● **WHAT YOU HAVE TO DO**:
The line holding "August 2023 (11, 2117)" and all lines that follow it to the end of the data: return these exactly, and nothing more.

(Dataset entries)
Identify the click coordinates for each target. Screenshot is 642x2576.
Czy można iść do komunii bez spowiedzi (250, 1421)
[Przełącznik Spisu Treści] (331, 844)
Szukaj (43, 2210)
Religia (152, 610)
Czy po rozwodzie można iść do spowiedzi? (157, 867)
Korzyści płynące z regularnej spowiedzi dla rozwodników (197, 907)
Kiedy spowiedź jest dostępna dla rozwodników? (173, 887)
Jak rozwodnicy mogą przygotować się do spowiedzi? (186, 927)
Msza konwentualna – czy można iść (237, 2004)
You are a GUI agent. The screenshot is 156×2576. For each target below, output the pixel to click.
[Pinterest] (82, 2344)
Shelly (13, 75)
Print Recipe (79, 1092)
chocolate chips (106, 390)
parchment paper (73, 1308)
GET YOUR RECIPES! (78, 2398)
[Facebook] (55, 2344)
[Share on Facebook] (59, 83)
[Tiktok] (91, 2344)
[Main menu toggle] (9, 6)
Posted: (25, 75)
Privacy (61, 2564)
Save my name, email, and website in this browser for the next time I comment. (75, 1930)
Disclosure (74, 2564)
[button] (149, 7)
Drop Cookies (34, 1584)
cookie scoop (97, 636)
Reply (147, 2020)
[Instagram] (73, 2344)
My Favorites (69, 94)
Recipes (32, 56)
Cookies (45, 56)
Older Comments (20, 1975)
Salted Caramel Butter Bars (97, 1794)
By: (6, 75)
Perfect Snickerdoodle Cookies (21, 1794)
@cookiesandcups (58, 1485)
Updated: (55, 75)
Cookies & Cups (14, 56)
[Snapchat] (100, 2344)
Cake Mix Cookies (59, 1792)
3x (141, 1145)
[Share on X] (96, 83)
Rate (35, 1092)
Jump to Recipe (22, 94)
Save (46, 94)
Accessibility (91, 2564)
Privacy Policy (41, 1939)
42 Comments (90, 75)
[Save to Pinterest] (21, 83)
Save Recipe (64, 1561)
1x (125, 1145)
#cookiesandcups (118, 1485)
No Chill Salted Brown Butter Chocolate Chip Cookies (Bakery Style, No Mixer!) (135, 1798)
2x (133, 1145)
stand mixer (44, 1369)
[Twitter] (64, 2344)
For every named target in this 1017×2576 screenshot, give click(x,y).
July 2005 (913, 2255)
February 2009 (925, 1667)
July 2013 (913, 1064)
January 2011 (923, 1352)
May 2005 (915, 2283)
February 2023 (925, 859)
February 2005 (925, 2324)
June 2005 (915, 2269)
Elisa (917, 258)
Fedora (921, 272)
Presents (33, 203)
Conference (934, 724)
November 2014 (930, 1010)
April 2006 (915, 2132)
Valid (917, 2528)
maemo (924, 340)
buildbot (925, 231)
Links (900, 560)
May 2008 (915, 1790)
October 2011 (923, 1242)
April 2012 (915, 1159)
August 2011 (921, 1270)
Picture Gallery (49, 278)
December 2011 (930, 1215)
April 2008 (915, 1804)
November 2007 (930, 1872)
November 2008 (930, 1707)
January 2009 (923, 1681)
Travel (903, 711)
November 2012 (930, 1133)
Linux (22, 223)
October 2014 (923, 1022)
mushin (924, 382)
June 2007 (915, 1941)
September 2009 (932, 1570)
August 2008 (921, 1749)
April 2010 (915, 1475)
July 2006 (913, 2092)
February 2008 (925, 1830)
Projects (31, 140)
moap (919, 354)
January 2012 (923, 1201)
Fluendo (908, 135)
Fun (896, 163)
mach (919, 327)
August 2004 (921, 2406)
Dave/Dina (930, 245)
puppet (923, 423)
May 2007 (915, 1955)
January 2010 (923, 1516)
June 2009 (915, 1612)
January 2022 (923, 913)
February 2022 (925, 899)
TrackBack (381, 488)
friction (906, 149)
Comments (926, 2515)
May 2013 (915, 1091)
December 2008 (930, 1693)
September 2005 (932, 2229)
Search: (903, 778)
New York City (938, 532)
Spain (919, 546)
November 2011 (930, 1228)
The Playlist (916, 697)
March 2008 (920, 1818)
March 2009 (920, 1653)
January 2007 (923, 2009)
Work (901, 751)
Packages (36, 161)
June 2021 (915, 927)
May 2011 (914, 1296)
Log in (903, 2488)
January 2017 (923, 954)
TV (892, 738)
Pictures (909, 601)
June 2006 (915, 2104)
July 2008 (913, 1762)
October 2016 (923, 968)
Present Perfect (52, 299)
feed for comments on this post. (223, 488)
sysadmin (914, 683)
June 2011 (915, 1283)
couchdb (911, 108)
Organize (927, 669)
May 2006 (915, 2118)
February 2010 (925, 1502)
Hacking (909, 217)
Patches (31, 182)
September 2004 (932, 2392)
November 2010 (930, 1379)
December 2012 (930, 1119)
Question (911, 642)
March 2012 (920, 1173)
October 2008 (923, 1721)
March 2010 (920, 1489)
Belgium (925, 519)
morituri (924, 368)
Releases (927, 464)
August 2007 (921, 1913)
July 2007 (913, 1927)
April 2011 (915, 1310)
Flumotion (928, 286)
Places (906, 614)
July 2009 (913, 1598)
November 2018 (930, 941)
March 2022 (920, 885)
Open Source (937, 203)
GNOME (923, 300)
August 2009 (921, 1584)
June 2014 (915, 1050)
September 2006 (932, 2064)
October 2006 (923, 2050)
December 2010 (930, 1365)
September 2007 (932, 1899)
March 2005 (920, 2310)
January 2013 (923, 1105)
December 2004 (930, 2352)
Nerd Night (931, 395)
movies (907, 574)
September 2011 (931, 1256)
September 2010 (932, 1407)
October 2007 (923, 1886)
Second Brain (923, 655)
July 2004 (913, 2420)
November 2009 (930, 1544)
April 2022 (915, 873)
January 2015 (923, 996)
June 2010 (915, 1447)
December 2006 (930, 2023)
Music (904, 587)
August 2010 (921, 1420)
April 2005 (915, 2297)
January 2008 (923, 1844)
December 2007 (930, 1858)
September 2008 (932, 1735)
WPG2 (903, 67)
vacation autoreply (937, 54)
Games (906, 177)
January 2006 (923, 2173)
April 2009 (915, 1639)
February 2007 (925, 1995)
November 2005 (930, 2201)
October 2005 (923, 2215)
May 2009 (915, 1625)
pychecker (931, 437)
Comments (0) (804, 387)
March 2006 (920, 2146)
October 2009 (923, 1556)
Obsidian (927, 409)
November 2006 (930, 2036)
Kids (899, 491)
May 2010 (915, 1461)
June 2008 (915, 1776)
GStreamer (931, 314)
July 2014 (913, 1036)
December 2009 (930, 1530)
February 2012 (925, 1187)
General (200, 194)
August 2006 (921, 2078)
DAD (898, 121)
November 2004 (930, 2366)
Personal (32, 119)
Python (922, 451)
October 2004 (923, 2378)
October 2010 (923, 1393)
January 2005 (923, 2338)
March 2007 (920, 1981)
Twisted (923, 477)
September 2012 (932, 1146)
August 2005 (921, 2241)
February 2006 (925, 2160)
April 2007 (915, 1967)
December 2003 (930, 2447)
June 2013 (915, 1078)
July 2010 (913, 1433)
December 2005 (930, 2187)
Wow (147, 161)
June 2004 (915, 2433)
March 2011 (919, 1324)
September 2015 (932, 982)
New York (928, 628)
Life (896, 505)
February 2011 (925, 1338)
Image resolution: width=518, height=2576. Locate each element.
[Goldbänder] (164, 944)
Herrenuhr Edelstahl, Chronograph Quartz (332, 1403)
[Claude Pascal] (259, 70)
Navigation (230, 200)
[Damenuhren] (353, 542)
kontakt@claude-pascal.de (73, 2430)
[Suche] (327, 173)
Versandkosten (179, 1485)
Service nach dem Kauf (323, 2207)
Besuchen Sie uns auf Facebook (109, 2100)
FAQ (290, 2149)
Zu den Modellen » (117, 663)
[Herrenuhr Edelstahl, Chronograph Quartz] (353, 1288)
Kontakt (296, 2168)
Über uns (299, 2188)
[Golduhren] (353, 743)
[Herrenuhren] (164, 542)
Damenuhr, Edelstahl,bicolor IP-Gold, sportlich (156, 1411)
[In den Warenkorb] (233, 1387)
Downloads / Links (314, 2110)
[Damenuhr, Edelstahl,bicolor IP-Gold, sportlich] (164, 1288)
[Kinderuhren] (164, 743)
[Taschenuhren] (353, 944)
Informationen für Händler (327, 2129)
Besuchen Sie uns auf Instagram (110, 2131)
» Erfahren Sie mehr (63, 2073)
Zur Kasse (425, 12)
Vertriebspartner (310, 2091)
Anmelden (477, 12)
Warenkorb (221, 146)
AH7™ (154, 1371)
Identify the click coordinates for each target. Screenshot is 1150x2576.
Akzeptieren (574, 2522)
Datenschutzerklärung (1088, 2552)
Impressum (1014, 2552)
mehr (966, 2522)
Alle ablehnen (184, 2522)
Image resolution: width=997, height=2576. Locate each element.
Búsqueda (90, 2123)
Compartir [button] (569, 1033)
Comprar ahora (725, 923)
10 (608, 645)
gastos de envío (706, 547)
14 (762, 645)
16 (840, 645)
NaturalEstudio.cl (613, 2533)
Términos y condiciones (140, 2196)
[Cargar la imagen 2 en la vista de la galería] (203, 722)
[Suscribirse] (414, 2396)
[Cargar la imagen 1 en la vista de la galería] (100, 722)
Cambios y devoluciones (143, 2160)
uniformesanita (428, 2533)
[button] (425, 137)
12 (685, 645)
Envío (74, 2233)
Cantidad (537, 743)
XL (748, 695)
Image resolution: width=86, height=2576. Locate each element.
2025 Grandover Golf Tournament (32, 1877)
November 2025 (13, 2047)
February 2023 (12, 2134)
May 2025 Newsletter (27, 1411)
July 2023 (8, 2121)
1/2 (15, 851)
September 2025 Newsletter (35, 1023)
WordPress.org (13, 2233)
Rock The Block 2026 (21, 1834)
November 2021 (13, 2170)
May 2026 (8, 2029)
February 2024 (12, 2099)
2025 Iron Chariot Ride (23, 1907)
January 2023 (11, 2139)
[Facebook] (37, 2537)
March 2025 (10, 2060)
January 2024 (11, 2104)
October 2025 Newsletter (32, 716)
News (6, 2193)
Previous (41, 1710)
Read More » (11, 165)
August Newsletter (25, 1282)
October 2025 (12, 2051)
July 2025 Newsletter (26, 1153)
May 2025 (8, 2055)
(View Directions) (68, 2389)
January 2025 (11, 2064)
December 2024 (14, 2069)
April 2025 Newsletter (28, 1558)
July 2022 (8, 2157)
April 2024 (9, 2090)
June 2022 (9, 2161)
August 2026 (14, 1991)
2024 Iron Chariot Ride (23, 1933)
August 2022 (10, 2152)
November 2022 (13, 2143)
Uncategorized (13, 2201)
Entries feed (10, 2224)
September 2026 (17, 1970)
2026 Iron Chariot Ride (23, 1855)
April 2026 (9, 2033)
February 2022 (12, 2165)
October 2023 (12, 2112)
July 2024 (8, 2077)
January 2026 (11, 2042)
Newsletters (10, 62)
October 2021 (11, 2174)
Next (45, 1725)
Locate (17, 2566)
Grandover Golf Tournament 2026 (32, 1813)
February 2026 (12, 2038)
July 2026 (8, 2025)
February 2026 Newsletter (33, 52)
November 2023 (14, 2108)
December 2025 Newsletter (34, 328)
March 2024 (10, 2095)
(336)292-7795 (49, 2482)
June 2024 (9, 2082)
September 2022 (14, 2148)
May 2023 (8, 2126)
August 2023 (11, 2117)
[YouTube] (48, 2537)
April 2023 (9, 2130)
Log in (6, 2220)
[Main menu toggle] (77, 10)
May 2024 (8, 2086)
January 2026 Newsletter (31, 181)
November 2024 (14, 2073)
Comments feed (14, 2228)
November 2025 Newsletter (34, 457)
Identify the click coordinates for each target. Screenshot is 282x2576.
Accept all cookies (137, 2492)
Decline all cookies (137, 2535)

● **OUTPUT**:
August 2023 (11, 2117)
[YouTube] (48, 2537)
April 2023 (9, 2130)
Log in (6, 2220)
[Main menu toggle] (77, 10)
May 2024 (8, 2086)
January 2026 Newsletter (31, 181)
November 2024 (14, 2073)
Comments feed (14, 2228)
November 2025 Newsletter (34, 457)
Identify the click coordinates for each target. Screenshot is 282x2576.
Accept all cookies (137, 2492)
Decline all cookies (137, 2535)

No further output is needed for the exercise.